For most of our Nation's history (from the late 1700s to the early 1900s), the federal government was supported by money raised from tariffs not from any income tax. (A "tariff" is a tax imposed on a good that is imported from another country. A tariff is like a sales tax that applies only to a good made in a foreign country and sold here.)
The original Constitution did not provide a practical way for the federal government to impose an individual income tax on American citizens and corporations. The Constitution did authorize Congress to impose ("levy") taxes, but the taxes had to be apportioned based on the number of individuals, and not based on how much money they made.
As the federal government grew in size and power, it became more expensive to operate. In the late 1800s Congress sought to impose taxes directly on individuals in order to raise revenue for the federal government. But in 1895, a divided U.S. Supreme Court held in the case of Pollock v. Farmers’ Loan & Trust Co. that Congress lacked the power to directly tax the people on their property unless the tax is in proportion to the number of people taxed—i.e., poor people could not be taxed less than rich people. This ruling was based on the Constitution Article I, Sections 2 and 9, making it impractical for Congress to impose any taxes on individuals based on their incomes. Eventually Congress did figure out ways to tax corporations without violating the U.S. Supreme Court rulings that strictly interpreted constitutional limits on taxation.

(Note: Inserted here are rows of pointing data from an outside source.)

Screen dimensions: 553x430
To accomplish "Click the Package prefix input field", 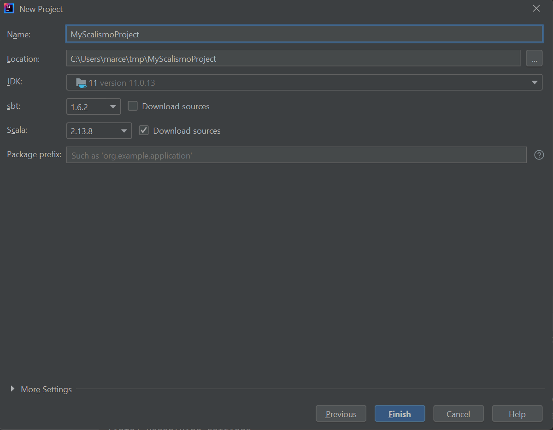I will pyautogui.click(x=296, y=154).
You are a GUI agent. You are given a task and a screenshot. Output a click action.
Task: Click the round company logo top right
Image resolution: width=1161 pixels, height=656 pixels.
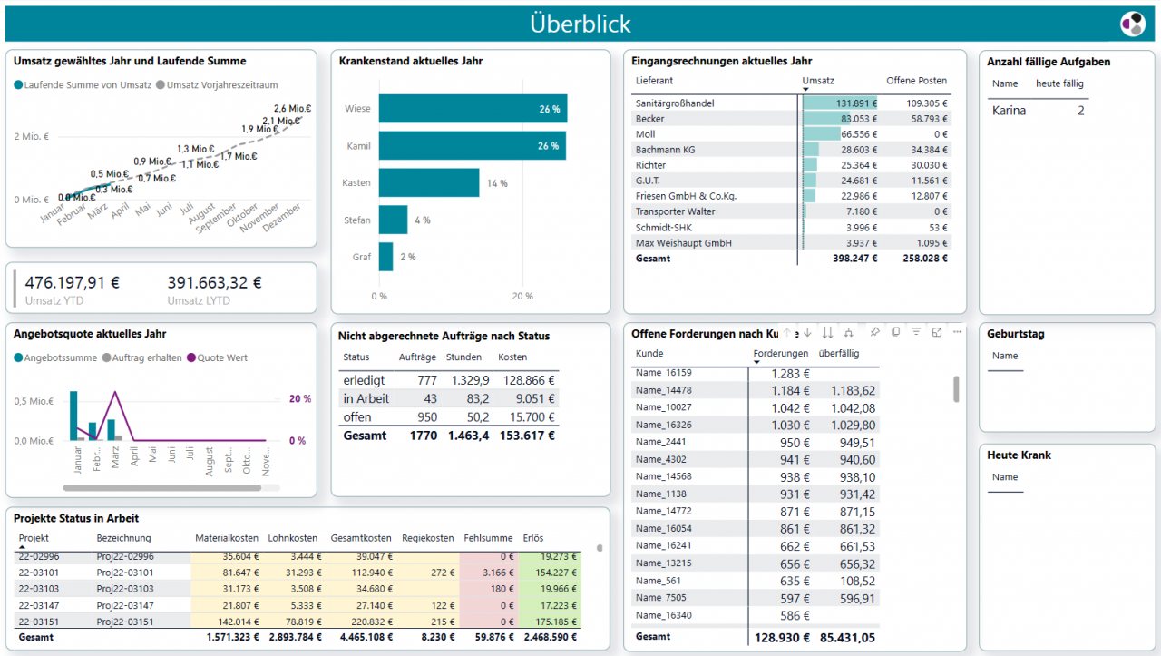pyautogui.click(x=1132, y=24)
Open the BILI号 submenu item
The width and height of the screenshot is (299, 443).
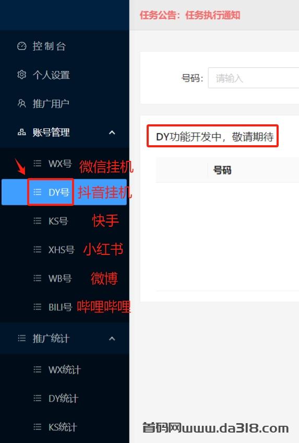(x=61, y=307)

The 16th Amendment, which was added to the Constitution by ratification of three-quarters of the States in 1913, is this:
|“||The Congress shall have power to lay and collect taxes on incomes, from whatever source derived, without apportionment among the several States, and without regard to any census or enumeration.||”|
At first, the income taxes were tiny burdens, but over time the taxes were increased, and increased, and increased, until by the 1950s the marginal tax rate (the portion of each additional dollar in income that must be paid in taxes) was greater than 90%! That means for every extra dollar earned, more than 90 cents of it was required to be paid to the federal government. The marginal tax rate increases with the amount of income, so that someone making more money pays a higher marginal tax rate on each additional dollar that he earns; poor people did not pay such a high marginal rate. Today the top federal marginal income tax rate is about 40%.